[Stored items]
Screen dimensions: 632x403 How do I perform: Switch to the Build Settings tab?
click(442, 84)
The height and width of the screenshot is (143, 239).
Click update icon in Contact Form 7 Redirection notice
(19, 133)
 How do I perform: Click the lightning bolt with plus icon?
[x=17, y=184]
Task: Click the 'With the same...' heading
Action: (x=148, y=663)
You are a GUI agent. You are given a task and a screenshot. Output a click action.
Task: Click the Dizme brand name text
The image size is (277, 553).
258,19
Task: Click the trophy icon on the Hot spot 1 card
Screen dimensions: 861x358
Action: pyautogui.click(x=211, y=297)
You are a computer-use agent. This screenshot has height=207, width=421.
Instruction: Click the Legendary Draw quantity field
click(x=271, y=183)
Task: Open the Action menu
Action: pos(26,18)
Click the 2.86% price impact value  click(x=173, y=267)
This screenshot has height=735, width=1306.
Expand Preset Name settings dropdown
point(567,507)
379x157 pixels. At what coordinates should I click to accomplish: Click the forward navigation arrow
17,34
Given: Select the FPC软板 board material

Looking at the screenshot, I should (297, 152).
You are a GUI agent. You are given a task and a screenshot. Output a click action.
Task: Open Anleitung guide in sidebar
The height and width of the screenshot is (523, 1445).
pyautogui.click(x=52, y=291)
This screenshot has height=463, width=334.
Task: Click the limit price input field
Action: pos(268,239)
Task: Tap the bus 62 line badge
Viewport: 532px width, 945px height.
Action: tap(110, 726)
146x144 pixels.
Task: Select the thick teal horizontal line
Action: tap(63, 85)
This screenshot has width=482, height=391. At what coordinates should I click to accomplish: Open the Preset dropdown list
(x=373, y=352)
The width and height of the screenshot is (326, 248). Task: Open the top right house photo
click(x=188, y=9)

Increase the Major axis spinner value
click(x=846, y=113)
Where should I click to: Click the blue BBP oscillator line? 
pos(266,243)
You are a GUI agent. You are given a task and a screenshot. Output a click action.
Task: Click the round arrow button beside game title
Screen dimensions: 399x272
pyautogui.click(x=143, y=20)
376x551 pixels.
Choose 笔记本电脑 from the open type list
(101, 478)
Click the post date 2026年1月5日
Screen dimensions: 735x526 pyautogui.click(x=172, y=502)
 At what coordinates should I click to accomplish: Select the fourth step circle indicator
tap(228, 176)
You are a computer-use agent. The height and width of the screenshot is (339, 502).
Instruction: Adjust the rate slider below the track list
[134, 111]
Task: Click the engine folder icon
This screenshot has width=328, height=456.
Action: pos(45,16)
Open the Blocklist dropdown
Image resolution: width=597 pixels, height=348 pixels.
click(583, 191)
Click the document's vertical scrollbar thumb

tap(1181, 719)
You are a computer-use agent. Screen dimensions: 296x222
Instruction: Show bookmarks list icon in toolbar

WHAT YOU HAVE TO DO -> The required answer is the run of lines above, starting at the line with "Task: Click the trophy" and ending at the line with "You are a computer-use agent. This", reproduced exactly with both ends.

ANSWER TO THIS TASK ->
Task: Click the trophy icon on the Hot spot 1 card
Screen dimensions: 861x358
Action: pyautogui.click(x=211, y=297)
You are a computer-use agent. This screenshot has height=207, width=421.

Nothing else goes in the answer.